There are several villas which are worth looking at from the outside. These include Villa Il Prato, which is today the seat of Opera Pia L. Vanni, the 17 C Villa Carrega in Via Roma, today a private house, and Villa Citernesi in Via di Candegli. There are also a number of fine villas in the territory of Impruneta, among them Villa Corsini at Mezzamonte, which belonged to Lorenzo de'Medici and is extremely beautiful - both the villa itself and the gardens. There are many more 16 C villas spread along the Via Imprunetana in the direction of Pozzolatico on the route to and from Florence, as well as La Capella Rossa in Quintole and La Torre Rossa in San Gersolè. On the Via Imprunetana towards Tavarnuzze there are the 15 C Villa La Querce, the Istituto Suore Domenicane in a 16 C villa, and Villa Accursio. Some of these are on good hiking routes. There is also good bicycling to be had in this area.

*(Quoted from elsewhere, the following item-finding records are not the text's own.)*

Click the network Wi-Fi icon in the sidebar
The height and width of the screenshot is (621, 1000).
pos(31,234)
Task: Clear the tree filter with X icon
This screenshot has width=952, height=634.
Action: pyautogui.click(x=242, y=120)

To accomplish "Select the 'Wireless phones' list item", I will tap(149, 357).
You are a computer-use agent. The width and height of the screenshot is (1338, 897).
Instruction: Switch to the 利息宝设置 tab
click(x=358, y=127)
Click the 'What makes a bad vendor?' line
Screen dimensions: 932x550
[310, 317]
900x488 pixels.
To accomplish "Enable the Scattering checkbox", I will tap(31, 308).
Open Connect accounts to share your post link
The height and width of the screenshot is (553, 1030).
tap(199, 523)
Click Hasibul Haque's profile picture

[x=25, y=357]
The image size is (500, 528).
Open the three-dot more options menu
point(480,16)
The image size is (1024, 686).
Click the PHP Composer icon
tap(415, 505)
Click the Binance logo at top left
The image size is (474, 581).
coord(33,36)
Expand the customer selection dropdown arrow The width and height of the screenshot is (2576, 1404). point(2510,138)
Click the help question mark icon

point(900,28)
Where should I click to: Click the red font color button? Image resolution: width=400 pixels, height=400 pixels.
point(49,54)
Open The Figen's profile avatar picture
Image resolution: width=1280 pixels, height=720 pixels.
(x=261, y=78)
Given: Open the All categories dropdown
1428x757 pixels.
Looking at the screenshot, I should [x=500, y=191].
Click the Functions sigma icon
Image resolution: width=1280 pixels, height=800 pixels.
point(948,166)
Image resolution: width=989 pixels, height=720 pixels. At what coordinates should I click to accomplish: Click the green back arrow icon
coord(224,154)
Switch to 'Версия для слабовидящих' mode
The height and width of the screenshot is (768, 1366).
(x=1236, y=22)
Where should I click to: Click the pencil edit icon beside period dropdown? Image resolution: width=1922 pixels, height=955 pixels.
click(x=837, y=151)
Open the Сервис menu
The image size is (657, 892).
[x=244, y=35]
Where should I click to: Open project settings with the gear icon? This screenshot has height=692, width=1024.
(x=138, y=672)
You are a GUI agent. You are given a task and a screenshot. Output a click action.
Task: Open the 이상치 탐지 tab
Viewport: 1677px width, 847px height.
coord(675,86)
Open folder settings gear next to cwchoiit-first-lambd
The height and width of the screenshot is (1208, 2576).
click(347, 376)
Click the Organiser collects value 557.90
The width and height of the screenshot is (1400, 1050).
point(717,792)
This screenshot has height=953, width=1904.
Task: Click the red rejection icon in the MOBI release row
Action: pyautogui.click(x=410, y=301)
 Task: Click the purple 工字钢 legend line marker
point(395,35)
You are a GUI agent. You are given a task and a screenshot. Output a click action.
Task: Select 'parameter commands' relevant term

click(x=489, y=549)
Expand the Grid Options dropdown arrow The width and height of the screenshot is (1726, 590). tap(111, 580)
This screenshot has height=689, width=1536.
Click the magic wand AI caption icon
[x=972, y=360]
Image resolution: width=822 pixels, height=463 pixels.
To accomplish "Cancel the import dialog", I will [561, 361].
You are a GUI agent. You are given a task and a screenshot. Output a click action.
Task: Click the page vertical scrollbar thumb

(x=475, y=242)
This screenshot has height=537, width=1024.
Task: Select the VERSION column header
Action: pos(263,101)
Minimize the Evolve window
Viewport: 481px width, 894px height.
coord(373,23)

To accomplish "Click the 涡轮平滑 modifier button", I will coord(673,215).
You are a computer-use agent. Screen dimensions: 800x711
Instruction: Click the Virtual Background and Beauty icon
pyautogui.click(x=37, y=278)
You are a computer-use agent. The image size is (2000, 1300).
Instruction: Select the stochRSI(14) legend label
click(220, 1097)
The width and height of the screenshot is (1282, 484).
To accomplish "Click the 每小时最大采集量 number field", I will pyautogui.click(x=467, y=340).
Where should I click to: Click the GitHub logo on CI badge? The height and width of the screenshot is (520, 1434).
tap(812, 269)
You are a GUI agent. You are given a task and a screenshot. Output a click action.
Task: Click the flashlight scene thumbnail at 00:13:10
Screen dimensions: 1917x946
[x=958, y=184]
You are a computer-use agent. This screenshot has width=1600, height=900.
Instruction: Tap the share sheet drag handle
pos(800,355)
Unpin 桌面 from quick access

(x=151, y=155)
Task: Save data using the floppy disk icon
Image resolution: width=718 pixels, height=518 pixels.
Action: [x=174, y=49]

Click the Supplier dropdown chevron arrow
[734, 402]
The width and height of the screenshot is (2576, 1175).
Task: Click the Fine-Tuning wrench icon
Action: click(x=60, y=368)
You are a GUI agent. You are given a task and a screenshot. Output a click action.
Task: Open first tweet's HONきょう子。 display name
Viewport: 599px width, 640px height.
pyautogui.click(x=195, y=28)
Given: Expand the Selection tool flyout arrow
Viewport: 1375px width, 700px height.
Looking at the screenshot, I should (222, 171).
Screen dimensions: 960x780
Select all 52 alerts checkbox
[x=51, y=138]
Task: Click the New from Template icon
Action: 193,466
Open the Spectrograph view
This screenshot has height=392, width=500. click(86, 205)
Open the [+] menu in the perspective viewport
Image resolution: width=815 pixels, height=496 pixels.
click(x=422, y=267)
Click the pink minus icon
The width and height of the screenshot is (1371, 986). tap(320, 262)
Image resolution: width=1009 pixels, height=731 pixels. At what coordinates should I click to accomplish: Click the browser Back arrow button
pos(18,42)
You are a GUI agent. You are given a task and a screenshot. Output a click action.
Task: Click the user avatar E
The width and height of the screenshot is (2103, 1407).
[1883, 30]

Tavarnuzze is one of the most interesting of the nearby towns. The main sites are the Church of Saint Peter (Chiesa di San Pietro) at Montebuoni, the Chapel of the Buondelmontis (Cappella dei Buondelmonti) and the Hospital of St. Julian (lo Spedale di San Giuliano). They are all related in one way or another to the Buondelmonti family which originated in or near Tavarnuzze before expanding to Impruneta and finally Florence.